SMP: Symmetric multiprocessing

"symmetric"的含义是"对称"。

wikipedia Symmetric multiprocessing

Symmetric multiprocessing (SMP) involves a multiprocessor computer hardware and software architecture where two or more identical processors are connected to a single, shared main memory, have full access to all input and output devices, and are controlled by a single operating system instance that treats all processors equally, reserving none for special purposes. Most multiprocessor systems today use an SMP architecture. In the case of multi-core processors, the SMP architecture applies to the cores, treating them as separate processors.

NOTE: 这是当今主流的architecture。可以使用multiple model来描述SMP architecture，参见工程parallel-computing的Model\Multiple-model章节，因此，当采用SMP architecture的时候，就会面临multiple model中描述的所有的问题。

SMP systems are tightly coupled multiprocessor systems with a pool of homogeneous(同构的) processors running independently of each other. Each processor, executing different programs and working on different sets of data, has the capability of sharing common resources (memory, I/O device, interrupt system and so on) that are connected using a system bus or a crossbar.

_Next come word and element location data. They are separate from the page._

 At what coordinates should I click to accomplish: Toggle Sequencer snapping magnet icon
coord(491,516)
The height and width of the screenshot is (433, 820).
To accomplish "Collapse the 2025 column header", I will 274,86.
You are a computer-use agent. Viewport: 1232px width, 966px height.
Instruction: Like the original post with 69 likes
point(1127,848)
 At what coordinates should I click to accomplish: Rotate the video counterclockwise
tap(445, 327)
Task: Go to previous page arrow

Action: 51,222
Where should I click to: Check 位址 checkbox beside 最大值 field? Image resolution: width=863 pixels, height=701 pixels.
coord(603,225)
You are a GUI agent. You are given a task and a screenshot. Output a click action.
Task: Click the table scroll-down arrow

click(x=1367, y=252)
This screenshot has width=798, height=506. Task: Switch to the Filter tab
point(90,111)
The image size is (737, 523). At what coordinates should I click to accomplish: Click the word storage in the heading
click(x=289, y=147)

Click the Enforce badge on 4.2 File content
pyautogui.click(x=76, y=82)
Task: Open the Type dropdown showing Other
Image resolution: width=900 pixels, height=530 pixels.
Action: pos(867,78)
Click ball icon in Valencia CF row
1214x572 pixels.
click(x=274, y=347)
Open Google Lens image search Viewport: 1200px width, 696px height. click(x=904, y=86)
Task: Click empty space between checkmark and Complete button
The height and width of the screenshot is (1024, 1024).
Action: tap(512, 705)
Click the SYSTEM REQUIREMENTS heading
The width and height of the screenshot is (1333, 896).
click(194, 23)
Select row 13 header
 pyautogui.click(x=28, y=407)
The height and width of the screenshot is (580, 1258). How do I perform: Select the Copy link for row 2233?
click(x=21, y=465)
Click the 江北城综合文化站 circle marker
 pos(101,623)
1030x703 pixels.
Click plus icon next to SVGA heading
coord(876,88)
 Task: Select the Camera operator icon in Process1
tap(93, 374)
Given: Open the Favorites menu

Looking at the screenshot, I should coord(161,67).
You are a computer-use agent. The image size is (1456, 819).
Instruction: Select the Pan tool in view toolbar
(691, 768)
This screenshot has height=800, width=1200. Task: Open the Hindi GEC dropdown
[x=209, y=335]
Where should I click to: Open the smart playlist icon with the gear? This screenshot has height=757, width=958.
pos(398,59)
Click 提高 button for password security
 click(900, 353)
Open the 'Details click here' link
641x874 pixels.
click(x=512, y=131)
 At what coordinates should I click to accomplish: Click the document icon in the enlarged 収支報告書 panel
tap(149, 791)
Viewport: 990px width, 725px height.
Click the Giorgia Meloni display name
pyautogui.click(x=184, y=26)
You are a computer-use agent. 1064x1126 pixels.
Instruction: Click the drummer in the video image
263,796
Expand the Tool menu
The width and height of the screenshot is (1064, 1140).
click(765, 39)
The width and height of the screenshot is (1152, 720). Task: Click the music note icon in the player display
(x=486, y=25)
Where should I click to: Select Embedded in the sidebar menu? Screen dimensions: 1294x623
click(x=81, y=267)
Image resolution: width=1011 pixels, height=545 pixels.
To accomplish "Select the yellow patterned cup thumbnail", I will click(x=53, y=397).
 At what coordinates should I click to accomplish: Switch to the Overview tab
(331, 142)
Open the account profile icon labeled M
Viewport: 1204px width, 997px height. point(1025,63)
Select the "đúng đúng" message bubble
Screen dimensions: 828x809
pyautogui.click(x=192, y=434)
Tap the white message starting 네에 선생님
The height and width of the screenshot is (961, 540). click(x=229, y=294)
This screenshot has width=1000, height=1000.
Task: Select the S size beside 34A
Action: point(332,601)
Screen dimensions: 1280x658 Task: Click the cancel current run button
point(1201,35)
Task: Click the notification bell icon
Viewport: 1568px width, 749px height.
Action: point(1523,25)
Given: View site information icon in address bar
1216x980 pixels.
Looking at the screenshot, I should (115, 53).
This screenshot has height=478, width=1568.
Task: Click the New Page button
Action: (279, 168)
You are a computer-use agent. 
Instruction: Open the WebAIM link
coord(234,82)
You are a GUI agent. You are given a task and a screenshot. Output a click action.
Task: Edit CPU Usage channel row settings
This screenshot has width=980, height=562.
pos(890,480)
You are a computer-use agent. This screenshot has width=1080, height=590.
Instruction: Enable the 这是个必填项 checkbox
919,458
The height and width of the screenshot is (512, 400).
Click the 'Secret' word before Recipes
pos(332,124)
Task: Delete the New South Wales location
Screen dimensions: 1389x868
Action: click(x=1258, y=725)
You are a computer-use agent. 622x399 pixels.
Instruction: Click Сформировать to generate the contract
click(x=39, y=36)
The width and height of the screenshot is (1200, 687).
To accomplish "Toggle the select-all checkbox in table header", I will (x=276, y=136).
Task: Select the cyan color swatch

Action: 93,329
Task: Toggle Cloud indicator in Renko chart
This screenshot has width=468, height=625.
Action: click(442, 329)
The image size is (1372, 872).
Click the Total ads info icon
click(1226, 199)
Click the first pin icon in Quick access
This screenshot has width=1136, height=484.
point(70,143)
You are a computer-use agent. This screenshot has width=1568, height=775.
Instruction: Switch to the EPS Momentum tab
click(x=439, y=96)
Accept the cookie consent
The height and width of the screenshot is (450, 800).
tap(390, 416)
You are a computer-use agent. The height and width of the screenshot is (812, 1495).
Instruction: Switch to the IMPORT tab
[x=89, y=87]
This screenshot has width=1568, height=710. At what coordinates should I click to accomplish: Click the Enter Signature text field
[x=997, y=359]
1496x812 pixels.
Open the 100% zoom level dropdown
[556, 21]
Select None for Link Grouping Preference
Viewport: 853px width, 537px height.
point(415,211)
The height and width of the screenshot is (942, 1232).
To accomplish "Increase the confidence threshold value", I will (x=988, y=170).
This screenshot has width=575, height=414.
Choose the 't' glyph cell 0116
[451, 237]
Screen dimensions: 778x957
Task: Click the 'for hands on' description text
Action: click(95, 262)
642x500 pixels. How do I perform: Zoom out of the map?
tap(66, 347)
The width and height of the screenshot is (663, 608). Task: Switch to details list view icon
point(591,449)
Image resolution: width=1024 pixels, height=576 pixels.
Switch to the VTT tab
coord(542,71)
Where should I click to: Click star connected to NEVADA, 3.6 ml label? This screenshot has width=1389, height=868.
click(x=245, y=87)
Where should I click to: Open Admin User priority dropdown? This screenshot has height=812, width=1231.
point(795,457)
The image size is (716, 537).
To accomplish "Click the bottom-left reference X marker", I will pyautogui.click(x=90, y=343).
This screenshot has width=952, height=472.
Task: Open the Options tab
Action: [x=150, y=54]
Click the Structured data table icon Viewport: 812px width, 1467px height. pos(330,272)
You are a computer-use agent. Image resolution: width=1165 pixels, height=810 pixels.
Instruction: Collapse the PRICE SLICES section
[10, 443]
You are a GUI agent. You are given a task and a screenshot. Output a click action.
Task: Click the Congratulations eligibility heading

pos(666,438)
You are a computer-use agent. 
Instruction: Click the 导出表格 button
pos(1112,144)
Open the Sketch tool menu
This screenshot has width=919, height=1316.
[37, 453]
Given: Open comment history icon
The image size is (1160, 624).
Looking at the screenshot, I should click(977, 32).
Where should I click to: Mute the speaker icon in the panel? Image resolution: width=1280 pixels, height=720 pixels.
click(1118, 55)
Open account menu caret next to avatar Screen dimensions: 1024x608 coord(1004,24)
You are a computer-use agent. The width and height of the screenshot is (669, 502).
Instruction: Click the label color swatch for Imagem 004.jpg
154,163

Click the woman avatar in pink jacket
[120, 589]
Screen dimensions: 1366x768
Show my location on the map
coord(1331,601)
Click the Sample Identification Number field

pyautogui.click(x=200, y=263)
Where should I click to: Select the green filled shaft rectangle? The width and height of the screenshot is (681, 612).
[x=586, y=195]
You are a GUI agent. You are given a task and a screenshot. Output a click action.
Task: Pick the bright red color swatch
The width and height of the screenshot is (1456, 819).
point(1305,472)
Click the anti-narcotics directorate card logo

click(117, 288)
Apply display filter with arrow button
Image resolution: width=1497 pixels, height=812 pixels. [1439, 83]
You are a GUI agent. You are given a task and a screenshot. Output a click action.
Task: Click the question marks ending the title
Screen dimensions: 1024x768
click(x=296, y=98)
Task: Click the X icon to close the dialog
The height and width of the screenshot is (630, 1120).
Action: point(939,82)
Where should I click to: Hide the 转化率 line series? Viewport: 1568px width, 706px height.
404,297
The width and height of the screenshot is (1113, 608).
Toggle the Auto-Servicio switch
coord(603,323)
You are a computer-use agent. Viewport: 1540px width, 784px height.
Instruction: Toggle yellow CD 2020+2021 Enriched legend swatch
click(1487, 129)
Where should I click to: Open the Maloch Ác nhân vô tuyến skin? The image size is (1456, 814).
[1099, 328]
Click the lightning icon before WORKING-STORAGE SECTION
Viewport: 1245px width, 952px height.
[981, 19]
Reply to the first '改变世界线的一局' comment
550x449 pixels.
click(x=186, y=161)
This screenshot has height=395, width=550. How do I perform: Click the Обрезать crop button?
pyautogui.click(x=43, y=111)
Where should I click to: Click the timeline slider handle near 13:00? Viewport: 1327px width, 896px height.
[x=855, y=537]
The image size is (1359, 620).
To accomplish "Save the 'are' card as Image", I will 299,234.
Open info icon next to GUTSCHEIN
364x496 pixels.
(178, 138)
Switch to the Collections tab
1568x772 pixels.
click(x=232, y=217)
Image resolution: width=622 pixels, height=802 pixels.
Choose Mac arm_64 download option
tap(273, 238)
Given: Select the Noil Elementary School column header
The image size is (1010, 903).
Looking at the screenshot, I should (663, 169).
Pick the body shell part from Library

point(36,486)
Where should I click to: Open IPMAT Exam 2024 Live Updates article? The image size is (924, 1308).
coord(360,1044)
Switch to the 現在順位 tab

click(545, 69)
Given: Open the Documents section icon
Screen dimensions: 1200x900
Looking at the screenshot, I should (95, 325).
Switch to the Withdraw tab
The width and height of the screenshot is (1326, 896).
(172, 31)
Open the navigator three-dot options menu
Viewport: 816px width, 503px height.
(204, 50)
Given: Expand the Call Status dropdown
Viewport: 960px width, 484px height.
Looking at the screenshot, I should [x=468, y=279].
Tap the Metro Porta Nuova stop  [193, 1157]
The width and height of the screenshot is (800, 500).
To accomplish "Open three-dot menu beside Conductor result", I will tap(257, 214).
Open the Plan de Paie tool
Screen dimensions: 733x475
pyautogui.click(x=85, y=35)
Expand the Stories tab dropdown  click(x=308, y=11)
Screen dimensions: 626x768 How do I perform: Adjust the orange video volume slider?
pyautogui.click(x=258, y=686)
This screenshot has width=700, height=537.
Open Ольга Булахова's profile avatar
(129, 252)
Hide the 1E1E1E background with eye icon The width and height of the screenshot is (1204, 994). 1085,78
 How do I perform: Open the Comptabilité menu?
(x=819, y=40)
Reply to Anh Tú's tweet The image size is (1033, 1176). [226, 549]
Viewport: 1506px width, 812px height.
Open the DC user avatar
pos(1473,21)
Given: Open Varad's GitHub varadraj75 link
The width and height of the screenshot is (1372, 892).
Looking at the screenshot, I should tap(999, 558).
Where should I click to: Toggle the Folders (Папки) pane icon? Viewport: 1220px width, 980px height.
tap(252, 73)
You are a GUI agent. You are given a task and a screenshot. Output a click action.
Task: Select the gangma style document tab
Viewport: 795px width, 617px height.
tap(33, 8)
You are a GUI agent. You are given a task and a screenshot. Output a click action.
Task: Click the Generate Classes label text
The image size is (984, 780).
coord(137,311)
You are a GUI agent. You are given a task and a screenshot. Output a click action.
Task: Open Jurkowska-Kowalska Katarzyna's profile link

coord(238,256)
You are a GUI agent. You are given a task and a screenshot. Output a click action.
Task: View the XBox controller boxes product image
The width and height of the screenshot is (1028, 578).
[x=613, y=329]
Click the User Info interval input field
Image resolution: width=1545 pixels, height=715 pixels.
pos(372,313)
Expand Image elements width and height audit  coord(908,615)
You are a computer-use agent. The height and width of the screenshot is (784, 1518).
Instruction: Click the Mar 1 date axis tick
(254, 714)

Diagram of a symmetric multiprocessing system

NOTE: 这张图非常重要。

Design

SMP systems have centralized shared memory called main memory (MM) operating under a single operating system with two or more homogeneous processors. Usually each processor has an associated private high-speed memory known as cache memory (or cache) to speed up the main memory data access and to reduce the system bus traffic.

NOTE: 从上面的图可以看出，每个processor都有自己的cache，上面这段话介绍了，这样做的目的是speed up main memory data access。

Processors may be interconnected(互联) using buses, crossbar switches or on-chip mesh networks. The bottleneck in the scalability of SMP using buses or crossbar switches is the bandwidth and power consumption of the interconnect among the various processors, the memory, and the disk arrays. Mesh(网格) architectures avoid these bottlenecks, and provide nearly linear scalability to much higher processor counts at the sacrifice of programmability:

Serious programming challenges remain with this kind of architecture because it requires two distinct modes of programming; one for the CPUs themselves and one for the interconnect between the CPUs. A single programming language would have to be able to not only partition the workload, but also comprehend the memory locality, which is severe in a mesh-based architecture.[3]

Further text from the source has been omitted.